**WHAT YOU SHOULD DO**
Return, word for word, the part of the passage about Paul and an earthly Jesus from "I was trying" up to and including "what Paul believed.".

**TEXT**
━━━━━━━━━━━━━━━━━━━━

I was trying to be as fair as possible in weighing up the evidence, and thus ended up leaving one potential item off the list; 1 Thessalonians 2:14 – 16. This refers to Jesus being killed by the Jews in the same way as the prophets were, but also has an antisemitic slant to it that isn’t typical of Paul, as well as seeming to hint about the destruction of the Temple, which would have post-dated this letter; many scholars therefore believe this to be a later interpolation rather than words of Paul. So, while whoever wrote those verses certainly seems to have believed in a physical earthly Jesus, there is enough uncertainty over whether that person was Paul that I decided that that line was unhelpful for ascertaining what Paul believed.

Which left the above list. Carrier’s book did address a few of those lines (‘born of a woman’, ‘descended from David’, and the ‘brother’ quotes) by explaining them away with mythicist-consistent excuses and calculating that they were still fully compatible with a likelihood that Jesus was mythical. However, reading all of Paul’s letters with mythicism in mind and instead coming across all of the above lines or passages in turn was quite a different experience from reading mythicist claims about how Paul only wrote ‘a few’ things that seemed to ‘hint’ at an earthly Jesus.

And that was how, by the time I finished the read-through that I had expected to give me a new appreciation of Paul’s supposed mythicist views, I found it undeniably clear that Paul had believed Jesus lived a human life on earth. It was, of course, very debatable how much credence to give this view, given Paul’s penchant for getting his beliefs about Jesus from ‘revelation’ in preference to what existing church members told him; I felt it only fair to consider the possibility that this belief in Jesus’s earthly life might in itself have been one of Paul’s ‘revelations’ rather than anything we’d consider reliable information, and so I didn’t find it that much help in the mythicism-vs-historicity argument. But, for whatever it’s worth, it’s clear that Paul did at least believe in what we would now call a historical Jesus.

━━━━━━━━━━━━━━━━━━━━

**ENTRIES SUPPLIED**
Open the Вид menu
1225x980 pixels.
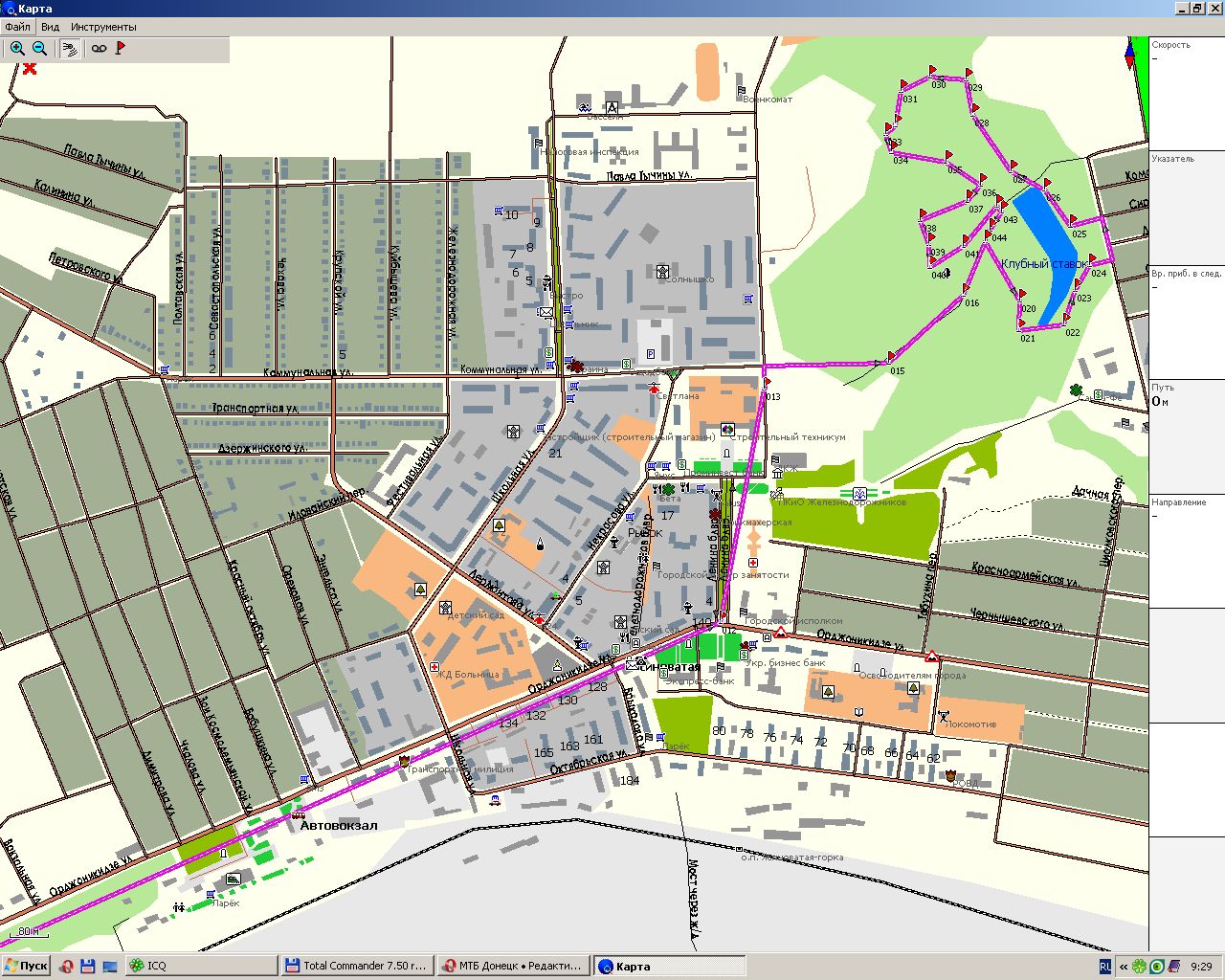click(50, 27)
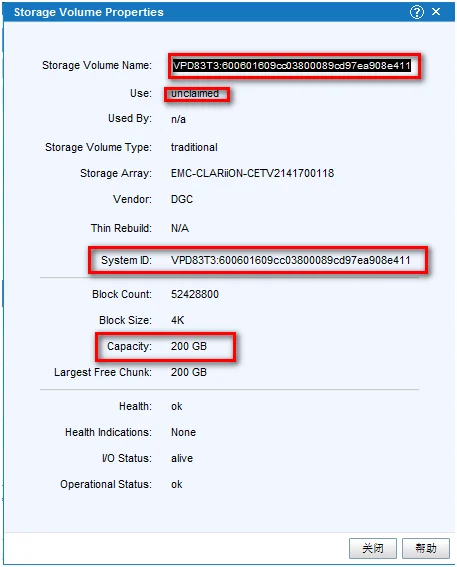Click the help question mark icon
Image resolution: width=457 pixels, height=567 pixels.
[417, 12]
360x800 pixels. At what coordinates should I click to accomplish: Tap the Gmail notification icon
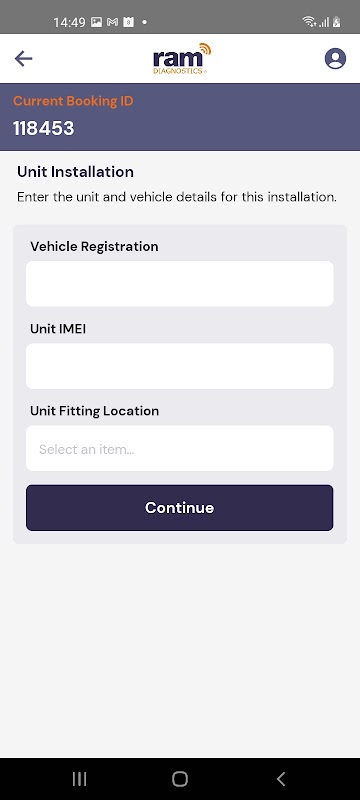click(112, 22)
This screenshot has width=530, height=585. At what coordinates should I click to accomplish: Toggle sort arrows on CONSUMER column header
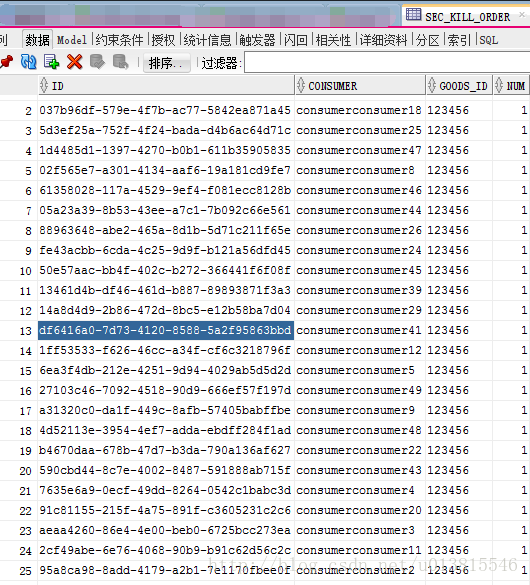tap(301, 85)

━━━━━━━━━━━━━━━━━━━━

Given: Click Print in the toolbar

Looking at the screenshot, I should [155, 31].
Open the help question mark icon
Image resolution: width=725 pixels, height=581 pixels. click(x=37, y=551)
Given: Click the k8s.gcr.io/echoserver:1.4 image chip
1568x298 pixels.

━━━━━━━━━━━━━━━━━━━━

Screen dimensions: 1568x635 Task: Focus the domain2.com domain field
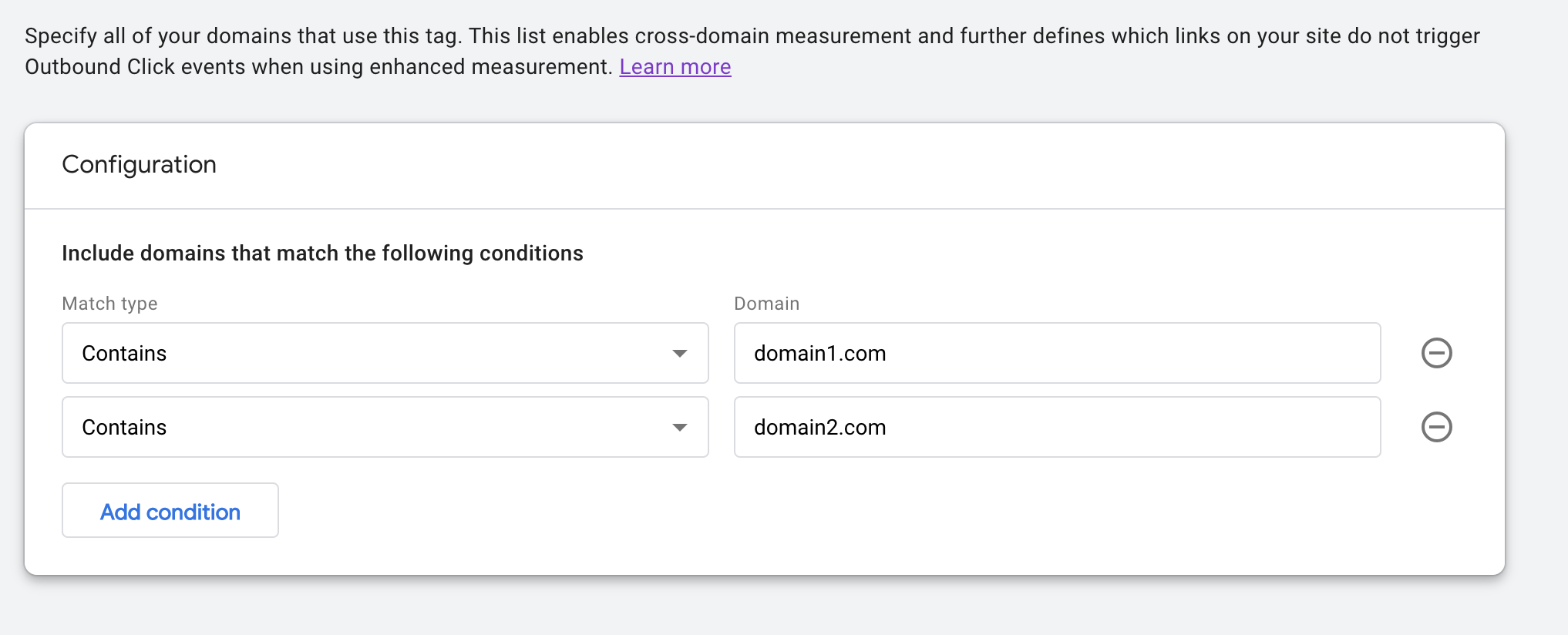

━━━━━━━━━━━━━━━━━━━━

**SOLUTION BELOW**
I was trying to be as fair as possible in weighing up the evidence, and thus ended up leaving one potential item off the list; 1 Thessalonians 2:14 – 16. This refers to Jesus being killed by the Jews in the same way as the prophets were, but also has an antisemitic slant to it that isn’t typical of Paul, as well as seeming to hint about the destruction of the Temple, which would have post-dated this letter; many scholars therefore believe this to be a later interpolation rather than words of Paul. So, while whoever wrote those verses certainly seems to have believed in a physical earthly Jesus, there is enough uncertainty over whether that person was Paul that I decided that that line was unhelpful for ascertaining what Paul believed.